Riot cops then swarmed, arresting dozens, including children, clergy, disabled people, legal observers and reporters from the Sacramento Bee, Sacramento Business Journal and the State Hornet. At least 85 arrests took place — with unsubstantiated allegations of cars being keyed in the neighborhood as the laughable justification for the police rampage.

FOR WEEKS leading up to the anticipated announcement that no charges would be filed, Sacramento’s mayor, City Council and downtown business associations were obsessed with the fear of Black protesters responding with “violence” — despite the fact that Black-led protests against police brutality in Sacramento have been remarkably peaceful, despite continual police provocation. On the evening of March 4, yet again, it was only the police who were violent.

On March 5, the day after the police rampage in East Sacramento, California State Attorney General Xavier Becerra announced that his office’s investigation into the Clark killing had also concluded, and that neither officer would face state charges.

While Becerra didn’t echo Schubert’s “suicide by cop” conspiracy theory, he had zero recourse or consolation to offer Clark’s family and the Black community in general.

Becerra despicably parroted the police version of events, citing a broken sliding glass door, Clark’s supposed failure to obey commands, and the claim that he was coming towards the officers to justify the murder, before trailing off into platitudes about writing happier endings to these stories in the future.

This total lack of recourse for the victims of police violence and the absurdity of a legal system under which police murdering an unarmed man results in no charges — but an allegation of keyed cars results in 85 arrests — are setting the stage for the return of mass protest to Sacramento.

Numerous direct actions and disruptions led by various groups were being planned in the days following Schubert’s announcement, leading up to a planned march in Meadowview on March 18, the one-year anniversary of Stephon Clark’s murder.

National media attention faded last year after the numbers of Sacramento protesters declined in the weeks following the dramatic shutdowns of the freeway, City Hall and two Sacramento Kings games shortly after Clark’s killing. But demonstrations demanding justice for Stephon Clark never ceased in Sacramento.

The Black Lives Matter Sacramento-led protests that have continued for three days a week at the DA’s office to demand indictments are now moving to the Sacramento Police Department station on Freeport Boulevard — to demand that officers Mercadal and Robinet be fired.

Given how commonplace such travesties of “justice” have been in Sacramento, it is no surprise that these protests have continued over the last year and have the potential to escalate.

“Business as usual” in this city includes a young Black man being killed by police roughly once every four months. It includes constant police harassment for driving, walking or otherwise existing while Black. It includes soaring rents, displacement and homelessness.

“Business as usual” is a district attorney who will never charge any cop with any crime, and a racist sheriff who refuses to be subject to even the most basic oversight.

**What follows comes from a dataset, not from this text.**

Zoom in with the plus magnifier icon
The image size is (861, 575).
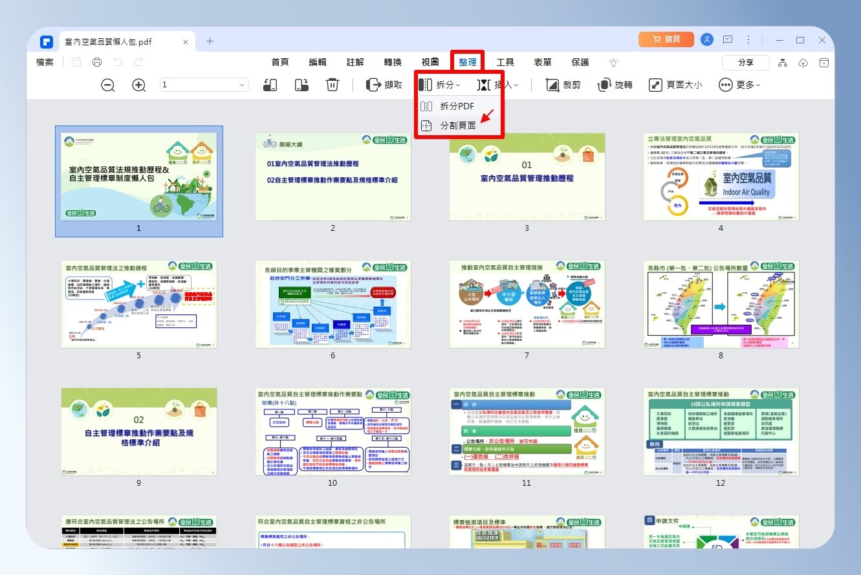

The powers that be in Sacramento — from the mayor to the DA to the downtown business associations — are longing for an end to the protests and a return to normalcy. But the coalition of groups and activists vowing to continue demonstrating for justice for Stephon Clark are making it clear that there can be no going back.

Stephon Clark’s name will not be forgotten, and the voices calling for justice for his murder will not be silenced.